Cerium-Modified Phosphomolybdenum Heteropoly Acid for Selective Oxidation of Methylacrolein to Methacrylic Acid

Abstract

Selective oxidation of methylacrolein (MAL) to methacrylic acid (MAA) is a crucial step in the production of methyl methacrylate from isobutene. Herein, a kind of NH₄⁺-containing Keggin-type phosphomolybdenum heteropoly acid was modified by Ce⁴⁺ as a countercation through a one-pot method for selective oxidation of MAL to MAA. Multiple characterizations including FT-IR, XRD, physical N₂ adsorption and desorption, H₂-TPR, NH₃-TPD, O₂-TPD-MS, and XPS were employed for systematical analysis of physicochemical properties.
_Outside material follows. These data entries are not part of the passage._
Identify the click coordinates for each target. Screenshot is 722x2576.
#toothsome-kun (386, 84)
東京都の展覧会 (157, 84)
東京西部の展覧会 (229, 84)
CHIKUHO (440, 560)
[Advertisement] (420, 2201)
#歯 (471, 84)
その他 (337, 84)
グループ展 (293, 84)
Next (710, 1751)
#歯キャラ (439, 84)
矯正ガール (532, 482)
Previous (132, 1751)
The effects of cerium content and calcination temperature on the catalytic performance of the as-prepared phosphomolybdenum heteropoly acid were demonstrated in combination with the comprehensive characterization results. It was found that the cerium was doped to replace the H⁺ in phosphomolybdenum heteropoly acid, leading to the modulation of acid properties (both Brønsted and Lewis acid site densities) and redox behavior of molybdenum species. Specifically, the MAA yield and selectivity showed a linear relationship with the reduction capability of Mo⁶⁺ to Mo⁵⁺ and strong acid site density, respectively. As a result, the MAA yield could reach up to 50% with MAA selectivity of 61% on the modified catalyst, which was enhanced by 14% and 15%, respectively, compared with the pristine one.